By David B. Rivkin Jr. and Lee A. Casey
Feb. 26, 2018, in the Wall Street Journal
The House Democratic surveillance memo is out, and it should worry Americans who care about privacy and due process. The memo defends the conduct of the Justice Department and Federal Bureau of Investigation in obtaining a series of warrants under the Foreign Intelligence Surveillance Act to wiretap former Trump campaign adviser Carter Page.
The Democrats argue that Christopher Steele, the British former spy who compiled the Trump “dossier” on which the government’s initial warrant application was grounded, was credible. They also claim the FISA court had the information it needed about the dossier’s provenance. And they do not dispute former FBI Deputy Director Andrew McCabe’s acknowledgment that the FBI would not have sought a FISA order without the Steele dossier.

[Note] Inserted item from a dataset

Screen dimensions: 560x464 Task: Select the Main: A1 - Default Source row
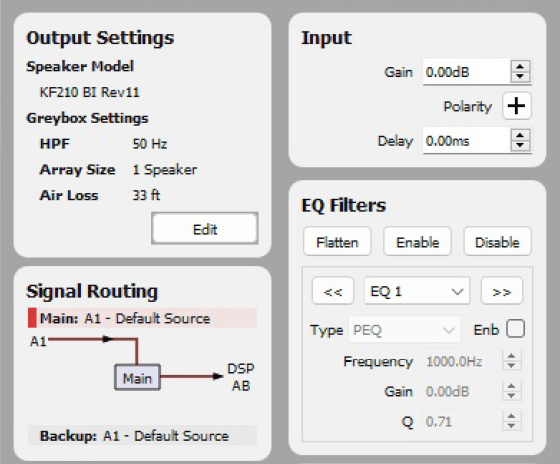(x=142, y=318)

The most troubling issue is that the surveillance orders were obtained by withholding critical information about Mr. Steele from the FISA court. The court was not informed that Mr. Steele was personally opposed to Mr. Trump’s election, that his efforts were funded by Hillary Clinton’s campaign, or that he was the source of media reports that the FBI said corroborated his dossier. These facts are essential to any judicial assessment of Mr. Steele’s veracity and the applications’ merits.
The FBI should have been especially wary of privately produced Russia-related dossiers. As the Washington Post and CNN reported in May 2017, Russian disinformation about Mrs. Clinton and Attorney General Loretta Lynch evidently prompted former FBI Director James Comey to announce publicly the close of the investigation of the Clinton email server, for fear that the disinformation might be released and undermine the bureau’s credibility.
In addition, even assuming the dossier was accurate regarding Mr. Page, its allegations are thin. Mr. Page was said to have met in Moscow with Russian officials, who raised the potential for cooperation if Trump was elected; Mr. Page was noncommittal. The most significant claim—that those officials offered Mr. Page a bribe in the form of Russian business opportunities—suggests he was not a Russian agent. Existing operatives don’t need to be bribed.
There was no good reason to withhold from the FISA court any information regarding Mr. Steele, his anti-Trump biases, or the dossier’s origin as opposition research. The court operates in secret, so there was no danger of revealing intelligence sources and methods. The inescapable conclusion is that the information was withheld because the court would have been unlikely to issue the order if it knew the whole truth.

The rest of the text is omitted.